▸ What you should do: The records are given next. Repeat each one exactly.

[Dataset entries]
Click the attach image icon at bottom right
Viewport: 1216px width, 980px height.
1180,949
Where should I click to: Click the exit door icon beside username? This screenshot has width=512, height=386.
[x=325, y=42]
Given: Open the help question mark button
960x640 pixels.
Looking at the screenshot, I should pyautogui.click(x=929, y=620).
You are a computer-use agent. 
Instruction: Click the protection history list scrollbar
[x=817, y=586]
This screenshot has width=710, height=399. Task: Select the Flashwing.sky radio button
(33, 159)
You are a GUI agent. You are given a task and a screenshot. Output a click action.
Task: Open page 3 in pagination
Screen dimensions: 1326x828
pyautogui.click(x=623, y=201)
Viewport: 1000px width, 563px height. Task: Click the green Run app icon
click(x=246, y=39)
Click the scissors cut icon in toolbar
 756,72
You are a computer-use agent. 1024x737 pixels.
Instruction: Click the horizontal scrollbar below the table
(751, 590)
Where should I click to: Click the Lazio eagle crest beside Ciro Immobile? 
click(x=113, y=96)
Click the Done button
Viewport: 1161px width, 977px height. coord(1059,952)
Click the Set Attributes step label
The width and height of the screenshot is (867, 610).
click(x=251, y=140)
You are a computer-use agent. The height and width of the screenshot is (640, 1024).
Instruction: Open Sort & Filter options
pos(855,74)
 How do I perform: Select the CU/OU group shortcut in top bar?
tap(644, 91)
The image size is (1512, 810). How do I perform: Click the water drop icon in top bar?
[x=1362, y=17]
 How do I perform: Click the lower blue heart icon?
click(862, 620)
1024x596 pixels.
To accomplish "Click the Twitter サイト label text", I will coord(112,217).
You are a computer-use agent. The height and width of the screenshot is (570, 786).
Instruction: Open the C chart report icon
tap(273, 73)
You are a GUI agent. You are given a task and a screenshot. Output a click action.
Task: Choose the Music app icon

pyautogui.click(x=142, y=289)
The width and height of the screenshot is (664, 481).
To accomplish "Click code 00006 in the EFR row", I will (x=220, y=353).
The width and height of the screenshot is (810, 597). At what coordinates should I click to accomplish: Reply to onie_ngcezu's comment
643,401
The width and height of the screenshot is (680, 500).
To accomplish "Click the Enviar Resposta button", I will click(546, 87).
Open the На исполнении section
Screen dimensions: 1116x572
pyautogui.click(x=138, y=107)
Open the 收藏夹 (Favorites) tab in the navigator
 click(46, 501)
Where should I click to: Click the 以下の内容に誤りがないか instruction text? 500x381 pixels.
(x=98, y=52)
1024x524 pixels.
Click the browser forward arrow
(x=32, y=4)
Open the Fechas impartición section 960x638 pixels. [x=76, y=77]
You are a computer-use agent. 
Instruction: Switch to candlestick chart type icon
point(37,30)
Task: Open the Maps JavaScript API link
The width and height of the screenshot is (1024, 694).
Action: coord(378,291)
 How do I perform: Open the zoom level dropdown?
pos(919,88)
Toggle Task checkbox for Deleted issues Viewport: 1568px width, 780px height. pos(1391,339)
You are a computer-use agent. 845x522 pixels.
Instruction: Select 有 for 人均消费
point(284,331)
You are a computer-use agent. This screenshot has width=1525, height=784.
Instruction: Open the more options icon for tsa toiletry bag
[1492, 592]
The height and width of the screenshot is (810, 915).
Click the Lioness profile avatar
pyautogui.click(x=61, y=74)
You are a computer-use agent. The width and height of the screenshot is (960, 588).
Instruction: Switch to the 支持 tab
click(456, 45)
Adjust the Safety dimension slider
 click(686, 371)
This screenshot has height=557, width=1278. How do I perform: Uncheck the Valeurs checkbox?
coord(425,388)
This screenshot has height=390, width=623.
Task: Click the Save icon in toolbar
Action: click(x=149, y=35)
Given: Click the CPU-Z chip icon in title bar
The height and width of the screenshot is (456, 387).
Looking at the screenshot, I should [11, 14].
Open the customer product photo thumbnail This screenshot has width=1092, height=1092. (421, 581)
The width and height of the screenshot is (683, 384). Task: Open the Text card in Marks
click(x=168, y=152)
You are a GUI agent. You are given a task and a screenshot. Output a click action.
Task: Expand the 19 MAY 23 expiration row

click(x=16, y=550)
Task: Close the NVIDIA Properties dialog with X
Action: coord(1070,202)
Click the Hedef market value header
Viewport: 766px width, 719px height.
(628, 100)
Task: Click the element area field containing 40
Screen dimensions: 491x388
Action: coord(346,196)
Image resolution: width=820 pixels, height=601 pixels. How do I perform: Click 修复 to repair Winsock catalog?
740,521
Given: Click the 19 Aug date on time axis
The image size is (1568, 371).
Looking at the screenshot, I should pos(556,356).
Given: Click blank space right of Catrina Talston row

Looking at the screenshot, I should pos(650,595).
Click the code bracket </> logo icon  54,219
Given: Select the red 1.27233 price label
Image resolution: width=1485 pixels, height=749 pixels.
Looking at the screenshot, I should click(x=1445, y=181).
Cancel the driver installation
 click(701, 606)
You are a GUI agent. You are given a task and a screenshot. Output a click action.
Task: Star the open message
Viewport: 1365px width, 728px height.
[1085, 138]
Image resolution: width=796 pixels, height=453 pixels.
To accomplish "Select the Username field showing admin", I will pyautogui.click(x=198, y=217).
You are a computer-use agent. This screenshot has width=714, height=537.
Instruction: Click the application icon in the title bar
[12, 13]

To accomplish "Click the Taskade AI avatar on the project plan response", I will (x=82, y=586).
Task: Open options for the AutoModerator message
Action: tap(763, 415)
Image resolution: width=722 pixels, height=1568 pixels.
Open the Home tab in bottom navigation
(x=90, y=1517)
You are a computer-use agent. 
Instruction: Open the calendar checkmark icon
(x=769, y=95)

▸ Reply to the exercise:
Click the attach image icon at bottom right
Viewport: 1216px width, 980px height.
1180,949
Where should I click to: Click the exit door icon beside username? This screenshot has width=512, height=386.
[x=325, y=42]
Given: Open the help question mark button
960x640 pixels.
Looking at the screenshot, I should pyautogui.click(x=929, y=620).
You are a computer-use agent. 
Instruction: Click the protection history list scrollbar
[x=817, y=586]
This screenshot has width=710, height=399. Task: Select the Flashwing.sky radio button
(33, 159)
You are a GUI agent. You are given a task and a screenshot. Output a click action.
Task: Open page 3 in pagination
Screen dimensions: 1326x828
pyautogui.click(x=623, y=201)
Viewport: 1000px width, 563px height. Task: Click the green Run app icon
click(x=246, y=39)
Click the scissors cut icon in toolbar
 756,72
You are a computer-use agent. 1024x737 pixels.
Instruction: Click the horizontal scrollbar below the table
(751, 590)
Where should I click to: Click the Lazio eagle crest beside Ciro Immobile? 
click(x=113, y=96)
Click the Done button
Viewport: 1161px width, 977px height. coord(1059,952)
Click the Set Attributes step label
The width and height of the screenshot is (867, 610).
click(x=251, y=140)
You are a computer-use agent. The height and width of the screenshot is (640, 1024).
Instruction: Open Sort & Filter options
pos(855,74)
 How do I perform: Select the CU/OU group shortcut in top bar?
tap(644, 91)
The image size is (1512, 810). How do I perform: Click the water drop icon in top bar?
[x=1362, y=17]
 How do I perform: Click the lower blue heart icon?
click(862, 620)
1024x596 pixels.
To accomplish "Click the Twitter サイト label text", I will coord(112,217).
You are a computer-use agent. The height and width of the screenshot is (570, 786).
Instruction: Open the C chart report icon
tap(273, 73)
You are a GUI agent. You are given a task and a screenshot. Output a click action.
Task: Choose the Music app icon

pyautogui.click(x=142, y=289)
The width and height of the screenshot is (664, 481).
To accomplish "Click code 00006 in the EFR row", I will (x=220, y=353).
The width and height of the screenshot is (810, 597). At what coordinates should I click to accomplish: Reply to onie_ngcezu's comment
643,401
The width and height of the screenshot is (680, 500).
To accomplish "Click the Enviar Resposta button", I will click(546, 87).
Open the На исполнении section
Screen dimensions: 1116x572
pyautogui.click(x=138, y=107)
Open the 收藏夹 (Favorites) tab in the navigator
 click(46, 501)
Where should I click to: Click the 以下の内容に誤りがないか instruction text? 500x381 pixels.
(x=98, y=52)
1024x524 pixels.
Click the browser forward arrow
(x=32, y=4)
Open the Fechas impartición section 960x638 pixels. [x=76, y=77]
You are a computer-use agent. 
Instruction: Switch to candlestick chart type icon
point(37,30)
Task: Open the Maps JavaScript API link
The width and height of the screenshot is (1024, 694).
Action: coord(378,291)
 How do I perform: Open the zoom level dropdown?
pos(919,88)
Toggle Task checkbox for Deleted issues Viewport: 1568px width, 780px height. pos(1391,339)
You are a computer-use agent. 845x522 pixels.
Instruction: Select 有 for 人均消费
point(284,331)
You are a computer-use agent. This screenshot has width=1525, height=784.
Instruction: Open the more options icon for tsa toiletry bag
[1492, 592]
The height and width of the screenshot is (810, 915).
Click the Lioness profile avatar
pyautogui.click(x=61, y=74)
You are a computer-use agent. The width and height of the screenshot is (960, 588).
Instruction: Switch to the 支持 tab
click(456, 45)
Adjust the Safety dimension slider
 click(686, 371)
This screenshot has height=557, width=1278. How do I perform: Uncheck the Valeurs checkbox?
coord(425,388)
This screenshot has height=390, width=623.
Task: Click the Save icon in toolbar
Action: click(x=149, y=35)
Given: Click the CPU-Z chip icon in title bar
The height and width of the screenshot is (456, 387).
Looking at the screenshot, I should [11, 14].
Open the customer product photo thumbnail This screenshot has width=1092, height=1092. (421, 581)
The width and height of the screenshot is (683, 384). Task: Open the Text card in Marks
click(x=168, y=152)
You are a GUI agent. You are given a task and a screenshot. Output a click action.
Task: Expand the 19 MAY 23 expiration row

click(x=16, y=550)
Task: Close the NVIDIA Properties dialog with X
Action: coord(1070,202)
Click the Hedef market value header
Viewport: 766px width, 719px height.
(628, 100)
Task: Click the element area field containing 40
Screen dimensions: 491x388
Action: coord(346,196)
Image resolution: width=820 pixels, height=601 pixels. How do I perform: Click 修复 to repair Winsock catalog?
740,521
Given: Click the 19 Aug date on time axis
The image size is (1568, 371).
Looking at the screenshot, I should pos(556,356).
Given: Click blank space right of Catrina Talston row

Looking at the screenshot, I should pos(650,595).
Click the code bracket </> logo icon  54,219
Given: Select the red 1.27233 price label
Image resolution: width=1485 pixels, height=749 pixels.
Looking at the screenshot, I should click(x=1445, y=181).
Cancel the driver installation
 click(701, 606)
You are a GUI agent. You are given a task and a screenshot. Output a click action.
Task: Star the open message
Viewport: 1365px width, 728px height.
[1085, 138]
Image resolution: width=796 pixels, height=453 pixels.
To accomplish "Select the Username field showing admin", I will pyautogui.click(x=198, y=217).
You are a computer-use agent. This screenshot has width=714, height=537.
Instruction: Click the application icon in the title bar
[12, 13]

To accomplish "Click the Taskade AI avatar on the project plan response", I will (x=82, y=586).
Task: Open options for the AutoModerator message
Action: tap(763, 415)
Image resolution: width=722 pixels, height=1568 pixels.
Open the Home tab in bottom navigation
(x=90, y=1517)
You are a computer-use agent. 
Instruction: Open the calendar checkmark icon
(x=769, y=95)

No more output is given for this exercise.